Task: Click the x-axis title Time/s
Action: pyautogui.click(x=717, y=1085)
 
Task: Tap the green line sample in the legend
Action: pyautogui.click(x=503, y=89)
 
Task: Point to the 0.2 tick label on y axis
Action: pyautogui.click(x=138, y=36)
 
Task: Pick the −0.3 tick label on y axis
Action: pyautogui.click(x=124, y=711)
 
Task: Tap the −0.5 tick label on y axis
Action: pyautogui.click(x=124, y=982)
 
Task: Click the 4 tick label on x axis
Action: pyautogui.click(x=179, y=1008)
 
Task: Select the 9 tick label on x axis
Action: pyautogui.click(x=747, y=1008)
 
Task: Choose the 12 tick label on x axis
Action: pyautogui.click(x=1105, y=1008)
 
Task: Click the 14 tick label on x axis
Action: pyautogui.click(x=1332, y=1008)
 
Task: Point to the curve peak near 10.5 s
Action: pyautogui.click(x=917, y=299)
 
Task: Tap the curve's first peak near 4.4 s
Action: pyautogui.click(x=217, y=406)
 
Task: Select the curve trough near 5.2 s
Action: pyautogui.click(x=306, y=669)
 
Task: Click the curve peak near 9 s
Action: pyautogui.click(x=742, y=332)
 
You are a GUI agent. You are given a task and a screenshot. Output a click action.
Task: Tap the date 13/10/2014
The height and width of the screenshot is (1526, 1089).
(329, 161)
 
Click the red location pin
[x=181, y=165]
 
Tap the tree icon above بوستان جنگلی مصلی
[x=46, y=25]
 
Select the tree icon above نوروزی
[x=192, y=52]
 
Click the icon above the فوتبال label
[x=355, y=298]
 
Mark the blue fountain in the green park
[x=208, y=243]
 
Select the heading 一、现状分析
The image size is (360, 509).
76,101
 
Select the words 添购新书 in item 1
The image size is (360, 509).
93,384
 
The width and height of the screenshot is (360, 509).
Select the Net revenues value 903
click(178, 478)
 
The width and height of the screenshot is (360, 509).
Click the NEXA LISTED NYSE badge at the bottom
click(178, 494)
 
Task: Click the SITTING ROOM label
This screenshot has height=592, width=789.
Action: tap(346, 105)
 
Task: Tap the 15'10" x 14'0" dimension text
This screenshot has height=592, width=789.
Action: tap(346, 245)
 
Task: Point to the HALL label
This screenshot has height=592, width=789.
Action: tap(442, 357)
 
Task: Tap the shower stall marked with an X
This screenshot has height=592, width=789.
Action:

--------

■ WRITTEN TASK
Rewrite the lines of the listing starting at the line that contains "Task: Select the 9 tick label on x axis" and ending at the line that contains "Action: tap(442, 357)", changing every "tick label" to "tick mark" and leaving all else unchanged. Return only those lines.

■ SOLUTION BELOW
Task: Select the 9 tick mark on x axis
Action: pyautogui.click(x=747, y=1008)
 
Task: Choose the 12 tick mark on x axis
Action: pyautogui.click(x=1105, y=1008)
 
Task: Click the 14 tick mark on x axis
Action: pyautogui.click(x=1332, y=1008)
 
Task: Point to the curve peak near 10.5 s
Action: pyautogui.click(x=917, y=299)
 
Task: Tap the curve's first peak near 4.4 s
Action: pyautogui.click(x=217, y=406)
 
Task: Select the curve trough near 5.2 s
Action: pyautogui.click(x=306, y=669)
 
Task: Click the curve peak near 9 s
Action: pyautogui.click(x=742, y=332)
 
You are a GUI agent. You are given a task and a screenshot. Output a click action.
Task: Tap the date 13/10/2014
The height and width of the screenshot is (1526, 1089).
(329, 161)
 
Click the red location pin
[x=181, y=165]
 
Tap the tree icon above بوستان جنگلی مصلی
[x=46, y=25]
 
Select the tree icon above نوروزی
[x=192, y=52]
 
Click the icon above the فوتبال label
[x=355, y=298]
 
Mark the blue fountain in the green park
[x=208, y=243]
 
Select the heading 一、现状分析
The image size is (360, 509).
76,101
 
Select the words 添购新书 in item 1
The image size is (360, 509).
93,384
 
The width and height of the screenshot is (360, 509).
Select the Net revenues value 903
click(178, 478)
 
The width and height of the screenshot is (360, 509).
Click the NEXA LISTED NYSE badge at the bottom
click(178, 494)
 
Task: Click the SITTING ROOM label
This screenshot has height=592, width=789.
Action: tap(346, 105)
 
Task: Tap the 15'10" x 14'0" dimension text
This screenshot has height=592, width=789.
Action: tap(346, 245)
 
Task: Point to the HALL label
This screenshot has height=592, width=789.
Action: tap(442, 357)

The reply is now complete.